Hapag-Lloyd Express (previously also marketed as HLX.com) was a no-frills, high-frequency, express airline based in Langenhagen, Germany. It operated services within Germany and to destinations in Europe.

In January 2007 it combined its operations with those of Hapag-Lloyd Flug to become TUIfly. While Hapag-Lloyd Flug operated all TUIfly flights, Hapag-Lloyd Express marketed them until TUIfly got its own licence.

History 

Hapag-Lloyd Express was established in 2002 and began operations in December 2002 – two months after Germanwings, its direct German competitor at hub Cologne Bonn airport. Despite starting its service later and serving fewer routes, HLX gained a higher name recognition and a better reputation through its category-defining campaign "Fly for the price of a taxi". The airline subsequently won the efficiency award "Effie" in Germany and Europe in recognition of its more effective branding and marketing.

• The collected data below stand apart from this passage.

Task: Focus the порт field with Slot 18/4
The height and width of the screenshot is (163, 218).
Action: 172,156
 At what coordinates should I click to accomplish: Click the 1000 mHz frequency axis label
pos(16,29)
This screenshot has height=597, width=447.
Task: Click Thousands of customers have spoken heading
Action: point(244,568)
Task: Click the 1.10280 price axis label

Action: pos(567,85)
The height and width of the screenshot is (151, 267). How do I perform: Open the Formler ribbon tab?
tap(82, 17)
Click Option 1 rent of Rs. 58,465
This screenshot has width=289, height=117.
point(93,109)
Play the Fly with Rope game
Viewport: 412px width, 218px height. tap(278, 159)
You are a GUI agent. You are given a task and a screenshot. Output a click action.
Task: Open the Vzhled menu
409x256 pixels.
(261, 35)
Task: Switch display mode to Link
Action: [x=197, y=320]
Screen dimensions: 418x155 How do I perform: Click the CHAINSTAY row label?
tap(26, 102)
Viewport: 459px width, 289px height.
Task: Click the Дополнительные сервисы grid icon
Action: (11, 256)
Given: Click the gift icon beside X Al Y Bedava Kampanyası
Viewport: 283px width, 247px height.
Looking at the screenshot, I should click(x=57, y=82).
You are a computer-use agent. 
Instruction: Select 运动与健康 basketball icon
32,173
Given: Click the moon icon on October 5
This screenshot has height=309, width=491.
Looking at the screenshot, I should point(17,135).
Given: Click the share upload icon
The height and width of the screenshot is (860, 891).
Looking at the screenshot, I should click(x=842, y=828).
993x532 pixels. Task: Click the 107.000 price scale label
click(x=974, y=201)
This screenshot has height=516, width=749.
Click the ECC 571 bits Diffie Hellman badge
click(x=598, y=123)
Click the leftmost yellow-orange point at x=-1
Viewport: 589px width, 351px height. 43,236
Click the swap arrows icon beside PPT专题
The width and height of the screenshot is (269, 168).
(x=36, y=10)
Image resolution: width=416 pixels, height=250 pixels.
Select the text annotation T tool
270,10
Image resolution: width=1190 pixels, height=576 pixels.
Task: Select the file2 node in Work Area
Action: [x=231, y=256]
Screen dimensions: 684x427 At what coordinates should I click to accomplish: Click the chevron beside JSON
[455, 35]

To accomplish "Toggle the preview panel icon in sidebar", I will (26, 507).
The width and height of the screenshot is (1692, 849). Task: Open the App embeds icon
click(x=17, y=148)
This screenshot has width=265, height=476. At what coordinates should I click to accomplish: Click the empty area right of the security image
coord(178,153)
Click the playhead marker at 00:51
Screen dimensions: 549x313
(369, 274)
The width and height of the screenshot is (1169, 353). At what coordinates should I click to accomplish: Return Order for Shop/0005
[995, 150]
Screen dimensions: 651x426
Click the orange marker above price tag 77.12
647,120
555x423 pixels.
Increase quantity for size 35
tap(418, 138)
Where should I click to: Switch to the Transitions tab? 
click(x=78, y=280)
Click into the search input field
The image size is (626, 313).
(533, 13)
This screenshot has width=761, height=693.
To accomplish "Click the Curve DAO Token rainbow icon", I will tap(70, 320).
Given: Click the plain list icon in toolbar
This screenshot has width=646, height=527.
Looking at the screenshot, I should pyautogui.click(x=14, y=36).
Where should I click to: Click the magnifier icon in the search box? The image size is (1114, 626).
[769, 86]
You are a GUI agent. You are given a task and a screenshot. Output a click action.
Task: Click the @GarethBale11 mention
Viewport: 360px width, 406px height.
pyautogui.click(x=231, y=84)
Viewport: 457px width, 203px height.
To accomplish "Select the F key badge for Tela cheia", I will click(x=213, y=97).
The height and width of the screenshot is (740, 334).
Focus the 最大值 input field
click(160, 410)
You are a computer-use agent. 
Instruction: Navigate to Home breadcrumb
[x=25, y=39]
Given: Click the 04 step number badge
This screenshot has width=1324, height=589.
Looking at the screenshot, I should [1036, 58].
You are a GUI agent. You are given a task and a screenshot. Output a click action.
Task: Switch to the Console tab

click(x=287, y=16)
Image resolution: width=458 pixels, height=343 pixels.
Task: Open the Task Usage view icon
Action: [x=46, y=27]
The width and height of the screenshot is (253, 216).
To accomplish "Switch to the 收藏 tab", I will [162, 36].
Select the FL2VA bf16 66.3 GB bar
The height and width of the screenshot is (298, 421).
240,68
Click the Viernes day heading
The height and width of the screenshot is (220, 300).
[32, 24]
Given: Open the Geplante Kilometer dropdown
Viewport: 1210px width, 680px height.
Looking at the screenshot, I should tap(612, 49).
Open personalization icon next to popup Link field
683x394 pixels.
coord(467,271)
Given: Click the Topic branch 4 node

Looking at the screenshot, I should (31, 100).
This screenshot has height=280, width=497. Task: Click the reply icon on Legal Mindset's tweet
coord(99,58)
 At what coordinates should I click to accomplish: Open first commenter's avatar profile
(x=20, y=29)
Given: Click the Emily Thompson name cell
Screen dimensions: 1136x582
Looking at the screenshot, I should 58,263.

Its main competitors were more established no-frills carriers such as Ryanair and EasyJet, as well as other low-cost startups such as Germanwings or Transavia.com, consequently being constantly engaged in a price war with these carriers. In an attempt to win this price war, it expanded rapidly in the first half of 2004, announcing many new routes that it viewed as underserved by other airlines. Examples of such routes include Dublin to Hamburg and Stuttgart, both of which are no longer in operation. In January 2007, Hapag-Lloyd Express and Hapag-Lloyd Flug were merged into the cooperation TUIfly in an attempt to reorganize TUI's airline portfolio.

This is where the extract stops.